● **QUOTED PASSAGE**
--- Start ---
FIRST MODIFICATION OF LEASE AGREEMENT

FIRST MODIFICATION OF LEASE AGREEMENT (this “ Amendment ”), made as of this 18 th day of June, 2014 (the “ Effective Date ”), between JT MH 1250 OWNER LP, a Delaware limited partnership (“ Landlord ”), having an address at c/o Jamestown, One Overton Park, Twelfth Floor, 3625 Cumberland Boulevard, Atlanta, Georgia 30339, and VARONIS SYSTEMS, INC., a Delaware corporation (“ Tenant ”), having an address at 1250 Broadway, New York, New York 10001.

WITNESSETH

WHEREAS, Landlord and Tenant are parties to that certain Agreement of Lease, dated as of December 19, 2011 (as amended hereby, the “ Lease ”), whereby Tenant leased certain premises (the “ 31 st Floor Premises ”) more particularly described therein and located on the thirty-first (31 th ) floor of the building commonly known as and located at 1250 Broadway, New York, New York; and

WHEREAS, Landlord and Tenant desire to extend the term of the Lease, add additional premises to the 31 st Floor Premises, and modify certain other provisions of the Lease as more specifically set forth herein.

NOW, THEREFORE, for Ten Dollars, the mutual covenants set forth below and other good and valuable consideration, the receipt and sufficiency of which is hereby acknowledged, Landlord and Tenant agree that the Lease is hereby modified as follows:

 

1. Definitions .

Unless otherwise defined herein, all capitalized terms used herein shall have the meanings ascribed to them in the Lease.

 

2. Term Extension .

2.1. The term of the Lease (the “ Term ”) is hereby extended upon and subject to the same terms, covenants and conditions as in the Lease, except as otherwise set forth herein, for the period (the “ Extended Term ”) commencing on February 1, 2015 and ending on February 28, 2026 (the “ Extended Term Expiration Date ”).
--- End ---
● **GIVEN INSTRUCTION**
Echo the lease amendment text word for word, starting with "WHEREAS, Landlord and Tenant are" and going on through "1. Definitions .".

● **SUPPLIED ENTRIES**
--- Start ---
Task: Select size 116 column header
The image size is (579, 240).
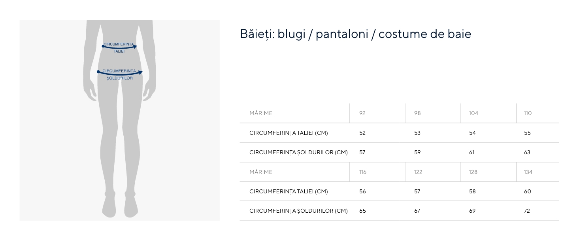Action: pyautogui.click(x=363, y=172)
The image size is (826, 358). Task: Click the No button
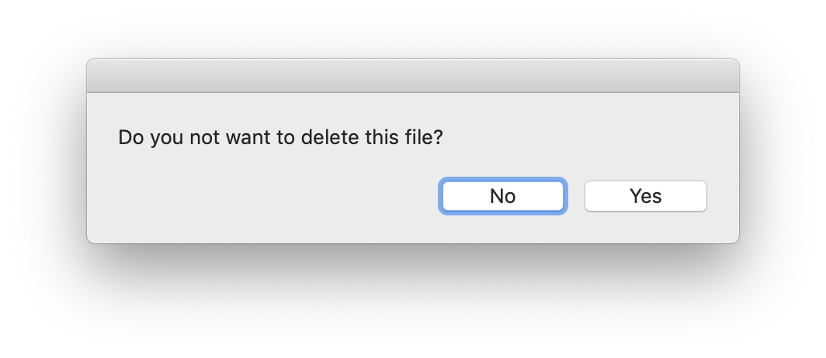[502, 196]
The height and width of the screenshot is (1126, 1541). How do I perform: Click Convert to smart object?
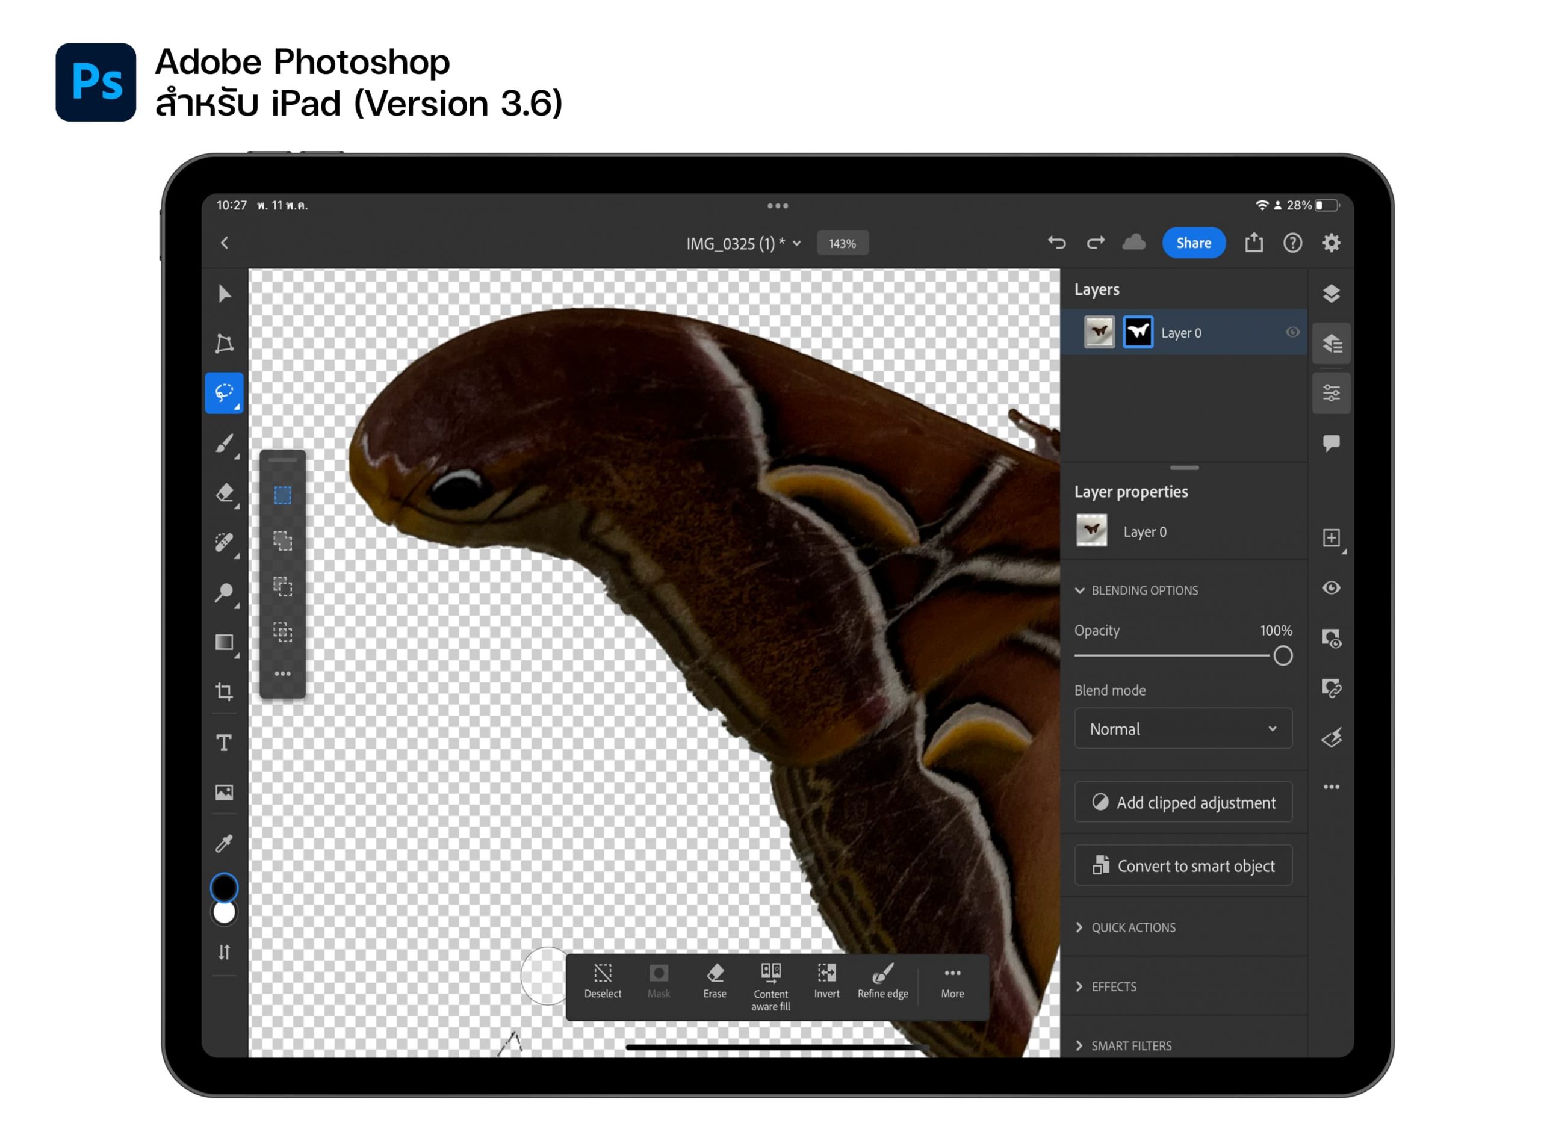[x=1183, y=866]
--- End ---
--- Start ---
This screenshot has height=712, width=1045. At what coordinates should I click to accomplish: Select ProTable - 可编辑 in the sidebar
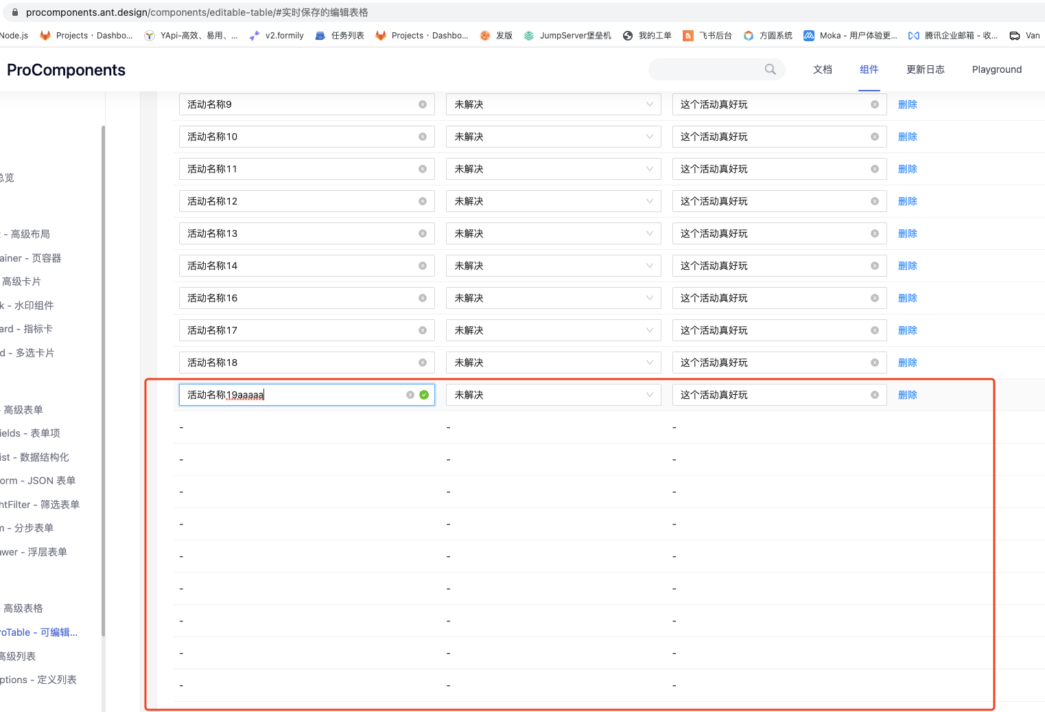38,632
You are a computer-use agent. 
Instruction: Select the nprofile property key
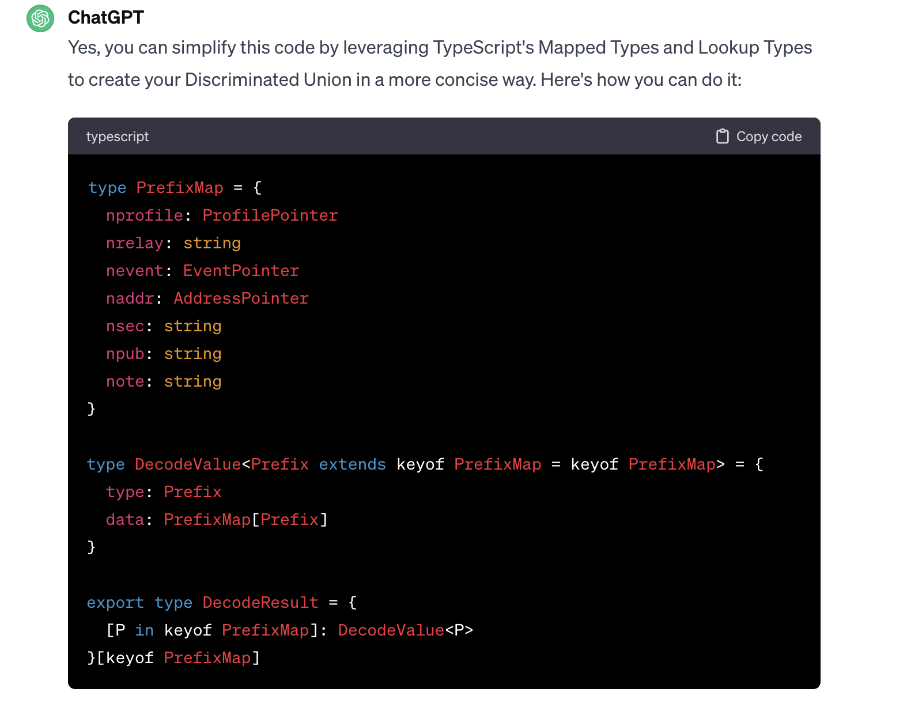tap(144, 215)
--- End ---
● **EXERCISE RESPONSE**
WHEREAS, Landlord and Tenant are parties to that certain Agreement of Lease, dated as of December 19, 2011 (as amended hereby, the “ Lease ”), whereby Tenant leased certain premises (the “ 31 st Floor Premises ”) more particularly described therein and located on the thirty-first (31 th ) floor of the building commonly known as and located at 1250 Broadway, New York, New York; and

WHEREAS, Landlord and Tenant desire to extend the term of the Lease, add additional premises to the 31 st Floor Premises, and modify certain other provisions of the Lease as more specifically set forth herein.

NOW, THEREFORE, for Ten Dollars, the mutual covenants set forth below and other good and valuable consideration, the receipt and sufficiency of which is hereby acknowledged, Landlord and Tenant agree that the Lease is hereby modified as follows:

 

1. Definitions .